__Task statement__
Write out only the tail of the records, beginning at the line containing "Viewport: 1150px width, 774px height." and including the last line, exactly as written.

(Collected data entries)
%%

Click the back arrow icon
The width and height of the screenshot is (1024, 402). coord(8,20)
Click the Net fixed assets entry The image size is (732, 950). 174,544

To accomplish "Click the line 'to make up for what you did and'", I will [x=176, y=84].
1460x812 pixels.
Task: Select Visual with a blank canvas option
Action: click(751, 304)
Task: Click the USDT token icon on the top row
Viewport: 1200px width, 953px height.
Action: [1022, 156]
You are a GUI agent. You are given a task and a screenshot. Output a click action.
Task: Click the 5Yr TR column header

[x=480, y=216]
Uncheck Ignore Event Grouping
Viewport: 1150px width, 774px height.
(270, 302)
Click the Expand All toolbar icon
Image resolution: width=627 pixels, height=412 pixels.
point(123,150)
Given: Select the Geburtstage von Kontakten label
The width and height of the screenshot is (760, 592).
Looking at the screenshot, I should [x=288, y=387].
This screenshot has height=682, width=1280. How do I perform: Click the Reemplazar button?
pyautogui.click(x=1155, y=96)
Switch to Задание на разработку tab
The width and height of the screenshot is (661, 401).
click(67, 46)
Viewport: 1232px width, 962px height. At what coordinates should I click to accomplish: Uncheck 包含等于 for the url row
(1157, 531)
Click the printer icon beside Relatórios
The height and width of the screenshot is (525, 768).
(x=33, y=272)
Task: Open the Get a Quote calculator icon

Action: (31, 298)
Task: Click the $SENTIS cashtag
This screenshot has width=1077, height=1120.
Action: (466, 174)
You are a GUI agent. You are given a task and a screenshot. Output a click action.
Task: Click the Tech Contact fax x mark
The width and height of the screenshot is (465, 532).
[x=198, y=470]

%%

__Completed exercise__
Viewport: 1150px width, 774px height.
(270, 302)
Click the Expand All toolbar icon
Image resolution: width=627 pixels, height=412 pixels.
point(123,150)
Given: Select the Geburtstage von Kontakten label
The width and height of the screenshot is (760, 592).
Looking at the screenshot, I should [x=288, y=387].
This screenshot has height=682, width=1280. How do I perform: Click the Reemplazar button?
pyautogui.click(x=1155, y=96)
Switch to Задание на разработку tab
The width and height of the screenshot is (661, 401).
click(67, 46)
Viewport: 1232px width, 962px height. At what coordinates should I click to accomplish: Uncheck 包含等于 for the url row
(1157, 531)
Click the printer icon beside Relatórios
The height and width of the screenshot is (525, 768).
(x=33, y=272)
Task: Open the Get a Quote calculator icon

Action: (31, 298)
Task: Click the $SENTIS cashtag
This screenshot has width=1077, height=1120.
Action: (466, 174)
You are a GUI agent. You are given a task and a screenshot. Output a click action.
Task: Click the Tech Contact fax x mark
The width and height of the screenshot is (465, 532).
[x=198, y=470]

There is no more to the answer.